For each class, define the number of ships of this class that were sunken in a battles. Result set: class, number of sunken ships.

Solution 3.12.1

Console
Execute
  1. SELECT aa.class, SUM(aa.sunks) Sunks 
  2. FROM (
  3. -- 1
  4. SELECT c.class, COUNT(a.ship) sunks 
  5. FROM Outcomes a INNER JOIN 
  6. Ships b ON a.ship = b.name INNER JOIN 
  7. Classes c ON b.class = c.class
  8. WHERE a.result = 'sunk'
  9. GROUP BY c.class
  10. UNION
  11. -- 2
  12. SELECT c.class, COUNT(a.ship)
  13. FROM Outcomes a INNER JOIN 
  14. Classes c ON a.ship = c.class
  15. WHERE a.result = 'sunk'
  16. GROUP BY c.class
  17. UNION
  18. -- 3
  19. SELECT c.class, 0 
  20. FROM Classes c
  21. ) aa
  22. GROUP BY aa.class;

Three tables are united in the subquery in FROM clause:

1. A class and a number of the sunk ships which are in the table Ships.

2. A class and a number of the sunk head ships of this class. There is an "excess" already, namely: there is no  necessity to use a grouping and accordingly the function COUNT, since a class may have only one head ship and a ship may be sunk only once. 

3. Each class with the zero amount of sunk ships.

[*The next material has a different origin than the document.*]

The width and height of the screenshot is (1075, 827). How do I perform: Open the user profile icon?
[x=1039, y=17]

It allows to take into account those classes which have no sunk ships and, hence, do not get in the previous two sets of the records.

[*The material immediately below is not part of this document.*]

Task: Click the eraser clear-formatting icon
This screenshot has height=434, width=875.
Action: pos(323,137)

Uniting with the use of UNION eliminates duplicates, that, in opinion of the author, allows correctly to process a  situation when the sunk head ship is also in the table Ships. At last, the grouping on classes with summation is  carried out. Thus last set will not give the contribution to the final result if in a class there are sunk ships that is correct. 

However the mistake is covered that two-attribute tuples are united {a class, a number of the sunk ships}. Therefore if there are two sunk ships in some class (for example, Bismarck), and the head ship is absent from Ships table then two identical tuples will be united. 
Bismarck 1
And after elimination of duplicates we receive one sunk ship instead of two. 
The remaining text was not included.